CD does 44100 samples a second at 16 bits precision.
Photography does 10s of megapixels of samples a frame at ~14 bit precision.
I think those are the most valid dimensions to compare.
Yes, so we might have a way to go. However photography does have the advantage of massive parallelism, with the column-parallel approach of Sony. Each column of a D800 sensor gives about 5000 photosites to be handled by the ADC at the bottom, so even in some imagined 60fps super resolution video, only about 300,000 samples per second, far lower than off-board ADCs do now.
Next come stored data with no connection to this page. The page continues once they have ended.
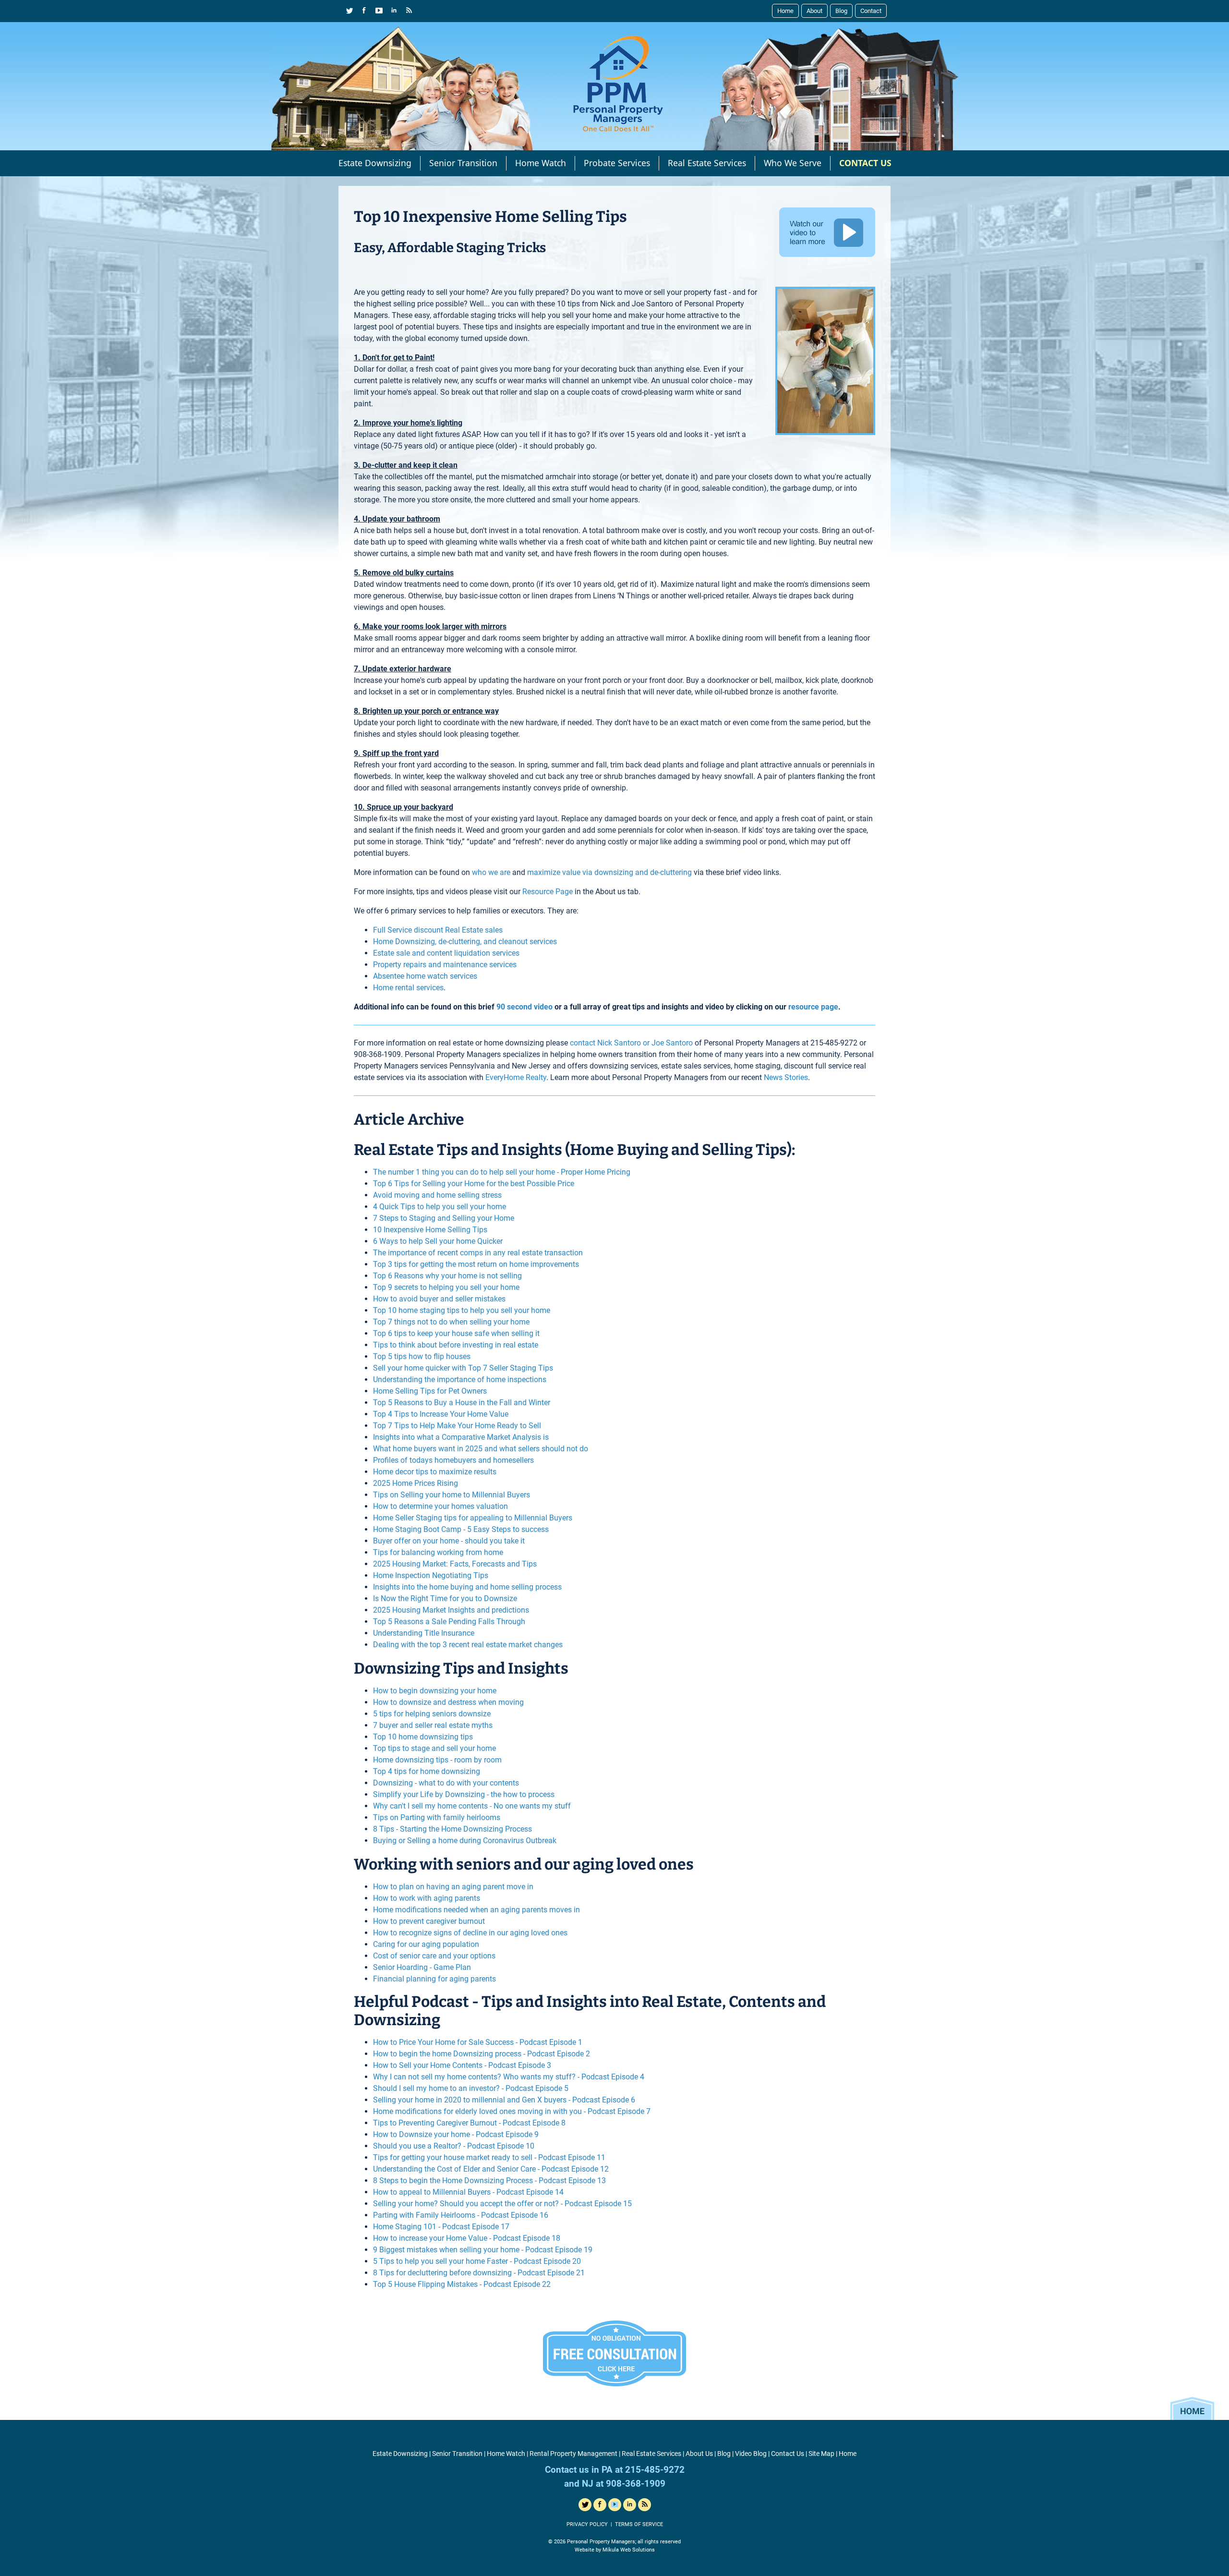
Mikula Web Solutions (628, 2550)
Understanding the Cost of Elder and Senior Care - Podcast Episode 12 (491, 2169)
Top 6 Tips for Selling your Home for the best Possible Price (473, 1183)
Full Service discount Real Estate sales (438, 930)
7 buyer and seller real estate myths (433, 1725)
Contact (870, 10)
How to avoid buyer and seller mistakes (439, 1298)
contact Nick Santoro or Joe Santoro (631, 1042)
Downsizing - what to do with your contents (446, 1782)
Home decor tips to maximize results (434, 1471)
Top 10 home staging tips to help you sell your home (461, 1310)
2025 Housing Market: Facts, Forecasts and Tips (455, 1563)
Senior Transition (463, 163)
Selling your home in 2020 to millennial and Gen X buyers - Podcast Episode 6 (504, 2099)
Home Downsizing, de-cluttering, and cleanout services (465, 941)
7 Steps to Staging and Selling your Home (443, 1218)
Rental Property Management (573, 2453)
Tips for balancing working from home (438, 1552)
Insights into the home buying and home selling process (467, 1587)
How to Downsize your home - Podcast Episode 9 (456, 2134)
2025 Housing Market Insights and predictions (451, 1610)
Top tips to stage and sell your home (434, 1748)
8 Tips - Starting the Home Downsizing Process (452, 1829)
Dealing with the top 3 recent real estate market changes (468, 1644)
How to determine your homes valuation (440, 1506)
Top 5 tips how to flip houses (421, 1356)
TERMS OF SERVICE (639, 2524)
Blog (841, 10)
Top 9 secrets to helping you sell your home (446, 1287)
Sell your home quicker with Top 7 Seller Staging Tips (463, 1368)
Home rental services (408, 987)
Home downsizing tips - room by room (437, 1759)
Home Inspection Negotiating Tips (430, 1575)
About (814, 10)
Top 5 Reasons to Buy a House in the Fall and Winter (461, 1402)
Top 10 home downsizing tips (423, 1736)
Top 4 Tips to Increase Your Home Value (440, 1414)
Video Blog (751, 2453)
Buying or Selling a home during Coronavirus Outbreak (464, 1840)
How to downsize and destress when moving (448, 1702)
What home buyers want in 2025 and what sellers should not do (480, 1448)
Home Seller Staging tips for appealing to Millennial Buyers (472, 1517)
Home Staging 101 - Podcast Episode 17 (441, 2226)
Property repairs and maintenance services (445, 964)
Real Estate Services (707, 163)
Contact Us (787, 2453)
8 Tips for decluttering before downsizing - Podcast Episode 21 (479, 2272)
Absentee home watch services (425, 976)
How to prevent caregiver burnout (429, 1921)
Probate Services (617, 163)
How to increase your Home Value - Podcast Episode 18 (466, 2238)
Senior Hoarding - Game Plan (422, 1967)
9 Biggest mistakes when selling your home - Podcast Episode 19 (482, 2249)
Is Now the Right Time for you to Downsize (445, 1598)
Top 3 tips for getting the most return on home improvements (476, 1264)
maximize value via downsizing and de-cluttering (609, 872)
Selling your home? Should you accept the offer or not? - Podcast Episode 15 (502, 2203)
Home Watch (540, 163)
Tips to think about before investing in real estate (455, 1344)
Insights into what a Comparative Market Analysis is (461, 1437)
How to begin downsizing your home (434, 1690)
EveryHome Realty (515, 1077)
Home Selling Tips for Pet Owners (430, 1391)
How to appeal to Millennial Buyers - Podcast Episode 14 (468, 2192)
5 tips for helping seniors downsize (432, 1713)
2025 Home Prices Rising (415, 1483)
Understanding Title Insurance (423, 1633)
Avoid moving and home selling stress (437, 1195)
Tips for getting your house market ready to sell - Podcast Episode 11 (489, 2157)
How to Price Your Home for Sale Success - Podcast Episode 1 (477, 2042)
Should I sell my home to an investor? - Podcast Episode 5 (470, 2088)
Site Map (821, 2453)
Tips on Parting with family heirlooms (436, 1817)
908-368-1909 (377, 1054)
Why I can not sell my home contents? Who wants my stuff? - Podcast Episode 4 (508, 2076)
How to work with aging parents (426, 1898)
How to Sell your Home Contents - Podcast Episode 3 (462, 2065)
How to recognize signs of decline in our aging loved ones (470, 1932)
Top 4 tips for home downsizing (426, 1771)
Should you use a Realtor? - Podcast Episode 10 (453, 2146)
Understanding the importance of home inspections (459, 1379)
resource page (813, 1006)
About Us (699, 2453)
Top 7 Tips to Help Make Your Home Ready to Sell (457, 1425)
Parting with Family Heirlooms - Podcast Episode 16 (460, 2215)
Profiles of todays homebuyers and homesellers (453, 1460)
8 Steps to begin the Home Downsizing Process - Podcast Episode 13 (489, 2180)
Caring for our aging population (426, 1944)
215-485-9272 (833, 1042)
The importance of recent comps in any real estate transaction (478, 1252)
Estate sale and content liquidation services (446, 953)
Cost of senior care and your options (434, 1955)
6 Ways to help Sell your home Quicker (438, 1241)
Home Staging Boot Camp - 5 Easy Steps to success (461, 1529)
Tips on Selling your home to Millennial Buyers (451, 1494)
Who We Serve (792, 163)
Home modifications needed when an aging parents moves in (476, 1909)
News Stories (786, 1077)
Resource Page (547, 891)
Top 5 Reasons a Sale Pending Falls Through (449, 1621)
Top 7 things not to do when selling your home (451, 1321)
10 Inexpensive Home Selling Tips (430, 1229)
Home (785, 10)
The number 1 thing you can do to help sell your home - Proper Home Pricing (501, 1172)
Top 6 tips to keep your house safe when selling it (456, 1333)
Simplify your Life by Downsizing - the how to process (463, 1794)
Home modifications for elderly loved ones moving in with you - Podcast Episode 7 (512, 2111)
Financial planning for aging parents (434, 1978)
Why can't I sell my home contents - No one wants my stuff (472, 1805)
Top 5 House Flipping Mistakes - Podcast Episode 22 (462, 2284)
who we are (491, 872)
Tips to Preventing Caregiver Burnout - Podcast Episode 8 (469, 2122)
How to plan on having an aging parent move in (453, 1886)
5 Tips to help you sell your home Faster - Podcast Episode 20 (477, 2261)
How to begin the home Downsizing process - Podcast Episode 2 (481, 2053)
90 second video (524, 1006)
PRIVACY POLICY (587, 2524)
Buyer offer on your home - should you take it (449, 1540)
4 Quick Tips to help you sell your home (439, 1206)
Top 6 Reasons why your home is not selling (447, 1275)
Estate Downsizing (374, 163)
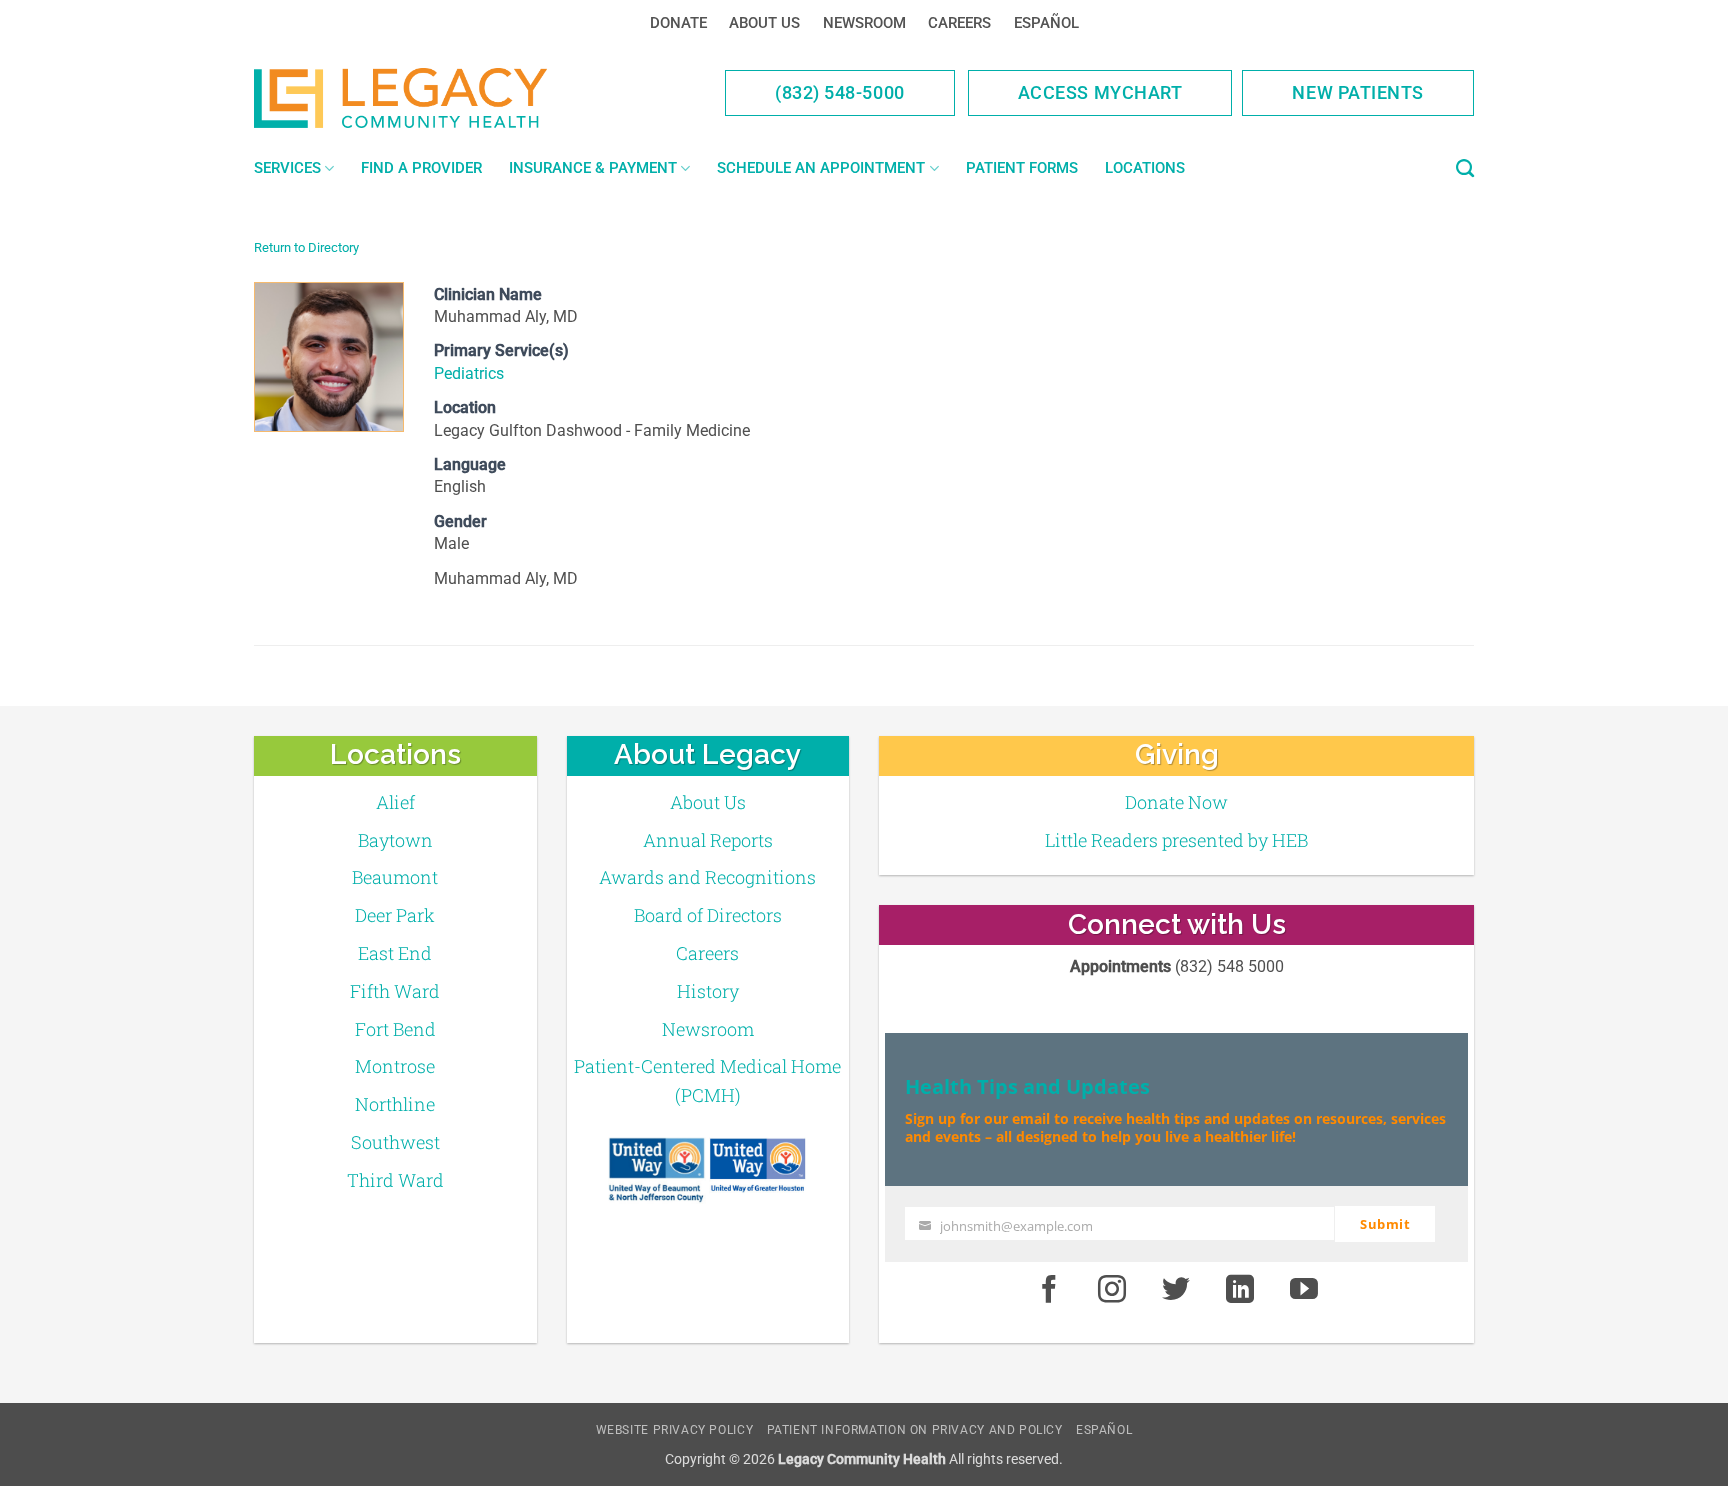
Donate (678, 23)
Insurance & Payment (593, 168)
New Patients (1358, 92)
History (708, 991)
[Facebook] (1049, 1291)
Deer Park (395, 915)
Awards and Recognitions (707, 877)
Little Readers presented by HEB (1176, 840)
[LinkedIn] (1240, 1291)
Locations (1145, 168)
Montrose (395, 1066)
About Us (764, 23)
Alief (395, 802)
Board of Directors (708, 915)
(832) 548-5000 (840, 92)
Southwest (395, 1142)
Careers (959, 23)
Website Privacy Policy (674, 1430)
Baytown (395, 840)
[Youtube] (1304, 1291)
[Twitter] (1176, 1291)
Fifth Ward (395, 991)
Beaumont (395, 877)
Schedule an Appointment (821, 168)
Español (1046, 23)
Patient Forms (1022, 168)
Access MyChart (1100, 92)
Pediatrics (469, 373)
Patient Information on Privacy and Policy (915, 1430)
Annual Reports (708, 840)
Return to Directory (306, 247)
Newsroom (864, 23)
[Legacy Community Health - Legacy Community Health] (432, 98)
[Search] (1465, 169)
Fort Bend (395, 1029)
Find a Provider (421, 168)
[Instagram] (1113, 1291)
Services (287, 168)
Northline (395, 1104)
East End (395, 953)
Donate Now (1176, 802)
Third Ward (395, 1180)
Read-out beyond the ADC might need Gb/s digital signal handling, but that it not so hard these days for digital signal transmission and storage.
The bigger problem for now is per photosite read noise levels: they need to be kept safely below photon shot levels in the photosites over the "photographically interesting" of subject brightness levels, and that gets harder with very many, very small photosites.
Note: with the idea of the outputs from individual cells on a sensor being not "picture elements" in themselves, but "atoms" combined in large numbers into photographically significant output, I prefer to talk the sensor's cells as "photosites" rather than "pixels"; the pixels used to produce the final displayed image will likely be constructed from cell-level signals in subsequent processing. Actually, they always are, with demosaicing, moiré removal and such.